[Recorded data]
****************

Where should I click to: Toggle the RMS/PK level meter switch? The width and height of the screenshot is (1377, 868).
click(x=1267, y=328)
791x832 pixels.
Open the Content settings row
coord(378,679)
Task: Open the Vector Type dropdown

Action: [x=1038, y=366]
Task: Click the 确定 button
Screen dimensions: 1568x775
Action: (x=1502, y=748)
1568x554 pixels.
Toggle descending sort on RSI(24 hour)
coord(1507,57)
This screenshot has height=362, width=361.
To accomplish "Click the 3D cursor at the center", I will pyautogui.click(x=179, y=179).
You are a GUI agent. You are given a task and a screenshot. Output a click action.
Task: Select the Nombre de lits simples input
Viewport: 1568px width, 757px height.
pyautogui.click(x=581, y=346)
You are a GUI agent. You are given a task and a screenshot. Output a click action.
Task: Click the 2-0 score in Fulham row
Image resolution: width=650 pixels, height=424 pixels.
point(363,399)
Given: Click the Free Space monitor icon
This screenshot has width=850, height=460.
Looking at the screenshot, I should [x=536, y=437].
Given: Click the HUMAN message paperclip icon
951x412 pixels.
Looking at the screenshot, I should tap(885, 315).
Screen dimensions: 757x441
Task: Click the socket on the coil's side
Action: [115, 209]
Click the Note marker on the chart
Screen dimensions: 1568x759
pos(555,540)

****************

◆ Task to carry out
With every line intact, print the records above again.

◆ Reply to the exercise
Where should I click to: Toggle the RMS/PK level meter switch? The width and height of the screenshot is (1377, 868).
click(x=1267, y=328)
791x832 pixels.
Open the Content settings row
coord(378,679)
Task: Open the Vector Type dropdown

Action: [x=1038, y=366]
Task: Click the 确定 button
Screen dimensions: 1568x775
Action: (x=1502, y=748)
1568x554 pixels.
Toggle descending sort on RSI(24 hour)
coord(1507,57)
This screenshot has height=362, width=361.
To accomplish "Click the 3D cursor at the center", I will pyautogui.click(x=179, y=179).
You are a GUI agent. You are given a task and a screenshot. Output a click action.
Task: Select the Nombre de lits simples input
Viewport: 1568px width, 757px height.
pyautogui.click(x=581, y=346)
You are a GUI agent. You are given a task and a screenshot. Output a click action.
Task: Click the 2-0 score in Fulham row
Image resolution: width=650 pixels, height=424 pixels.
point(363,399)
Given: Click the Free Space monitor icon
This screenshot has width=850, height=460.
Looking at the screenshot, I should [x=536, y=437].
Given: Click the HUMAN message paperclip icon
951x412 pixels.
Looking at the screenshot, I should tap(885, 315).
Screen dimensions: 757x441
Task: Click the socket on the coil's side
Action: [115, 209]
Click the Note marker on the chart
Screen dimensions: 1568x759
pos(555,540)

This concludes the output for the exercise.